_Dataset excerpts_
┄┄┄┄┄┄┄┄┄┄┄┄┄┄┄┄┄┄┄┄
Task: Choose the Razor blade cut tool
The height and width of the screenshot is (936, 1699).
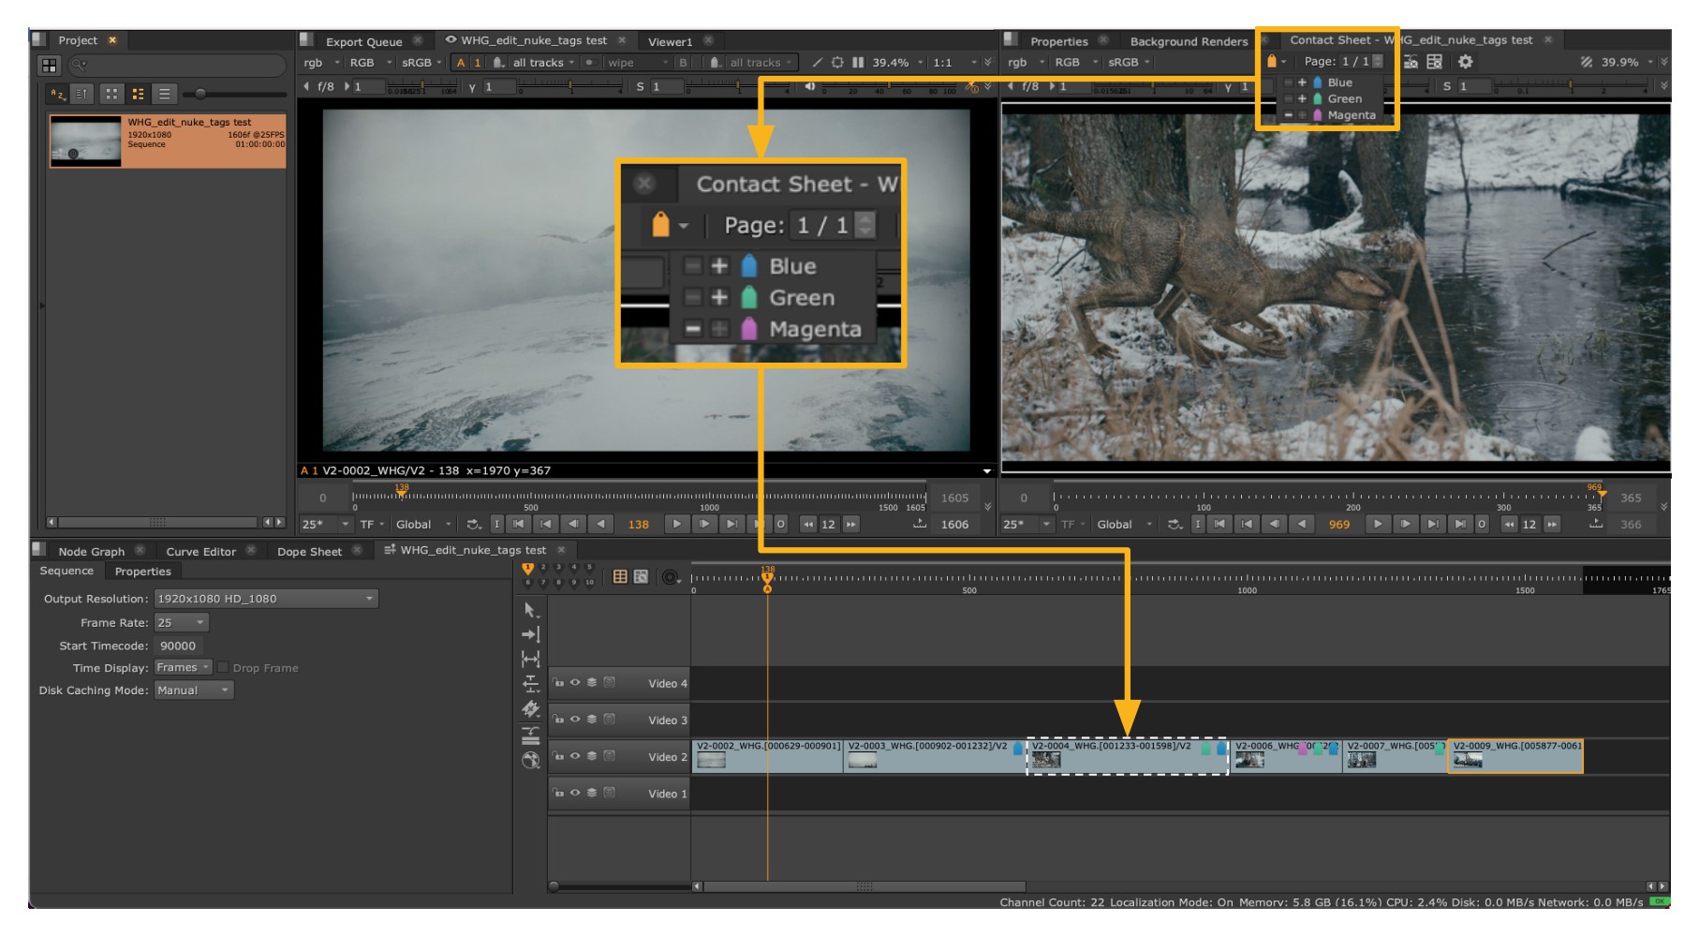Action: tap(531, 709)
┄┄┄┄┄┄┄┄┄┄┄┄┄┄┄┄┄┄┄┄
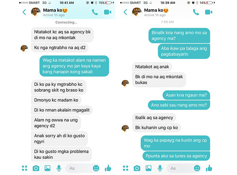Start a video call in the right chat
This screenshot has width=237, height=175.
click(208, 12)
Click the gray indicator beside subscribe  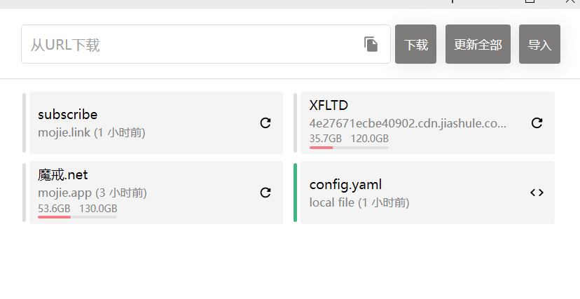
┄┄┄┄┄┄┄┄┄┄┄┄┄┄┄┄┄┄┄┄
Write out the data again, starting at the line containing "Task: Choose the Razor blade cut tool" and ending at the line containing "Action: tap(531, 709)", and shift each coordinate in the answers up by 25. Leave out the pictures.

Task: Choose the Razor blade cut tool
The height and width of the screenshot is (936, 1699).
Action: tap(556, 734)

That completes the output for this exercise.